WHAT YOU HAVE TO DO:
Extract all lines from the data beneath that include the word "computer".

=== Begin Enclosure ===

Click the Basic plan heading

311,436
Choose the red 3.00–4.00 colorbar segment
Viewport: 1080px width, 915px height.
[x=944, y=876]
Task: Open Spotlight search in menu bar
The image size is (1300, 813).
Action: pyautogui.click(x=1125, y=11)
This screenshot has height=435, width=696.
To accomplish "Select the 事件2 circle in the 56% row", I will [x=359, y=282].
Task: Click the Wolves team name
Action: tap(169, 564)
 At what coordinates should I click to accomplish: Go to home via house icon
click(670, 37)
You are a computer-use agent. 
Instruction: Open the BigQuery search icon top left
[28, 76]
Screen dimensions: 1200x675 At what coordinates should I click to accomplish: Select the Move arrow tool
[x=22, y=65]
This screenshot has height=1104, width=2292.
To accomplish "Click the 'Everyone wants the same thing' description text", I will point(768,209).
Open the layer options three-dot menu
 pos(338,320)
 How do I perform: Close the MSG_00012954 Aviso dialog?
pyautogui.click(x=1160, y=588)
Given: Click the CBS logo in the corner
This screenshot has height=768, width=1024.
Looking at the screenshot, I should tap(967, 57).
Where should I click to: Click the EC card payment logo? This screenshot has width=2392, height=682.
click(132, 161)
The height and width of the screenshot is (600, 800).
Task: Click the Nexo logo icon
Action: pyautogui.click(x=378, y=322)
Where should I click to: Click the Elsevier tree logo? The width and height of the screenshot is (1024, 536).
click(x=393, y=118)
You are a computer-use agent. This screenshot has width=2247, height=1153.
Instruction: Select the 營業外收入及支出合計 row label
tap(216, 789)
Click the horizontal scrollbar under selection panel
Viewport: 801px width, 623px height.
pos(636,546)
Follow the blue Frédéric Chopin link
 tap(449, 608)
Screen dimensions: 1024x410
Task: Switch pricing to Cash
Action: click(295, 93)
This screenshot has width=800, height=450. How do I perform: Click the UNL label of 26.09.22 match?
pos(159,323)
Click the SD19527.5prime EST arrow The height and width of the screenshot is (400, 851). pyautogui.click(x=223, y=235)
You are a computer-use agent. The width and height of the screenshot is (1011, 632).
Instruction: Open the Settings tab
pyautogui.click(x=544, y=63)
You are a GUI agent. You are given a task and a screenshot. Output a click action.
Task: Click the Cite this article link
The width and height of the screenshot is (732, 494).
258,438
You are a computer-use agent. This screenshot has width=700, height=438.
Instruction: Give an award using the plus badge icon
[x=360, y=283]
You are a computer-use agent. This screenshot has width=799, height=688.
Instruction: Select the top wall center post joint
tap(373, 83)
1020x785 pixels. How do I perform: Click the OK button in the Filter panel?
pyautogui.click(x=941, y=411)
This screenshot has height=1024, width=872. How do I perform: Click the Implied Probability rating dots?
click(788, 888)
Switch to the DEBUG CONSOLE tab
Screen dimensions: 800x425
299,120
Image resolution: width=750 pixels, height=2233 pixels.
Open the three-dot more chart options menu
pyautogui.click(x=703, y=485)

=== End Enclosure ===

RESPONSE FOR THIS EXERCISE:
You are a computer-use agent. 
You are a computer-use agent. This screenshot has width=2247, height=1153.
You are a computer-use agent. The width and height of the screenshot is (1011, 632).
You are a computer-use agent. This screenshot has width=700, height=438.
You are a computer-use agent. This screenshot has width=799, height=688.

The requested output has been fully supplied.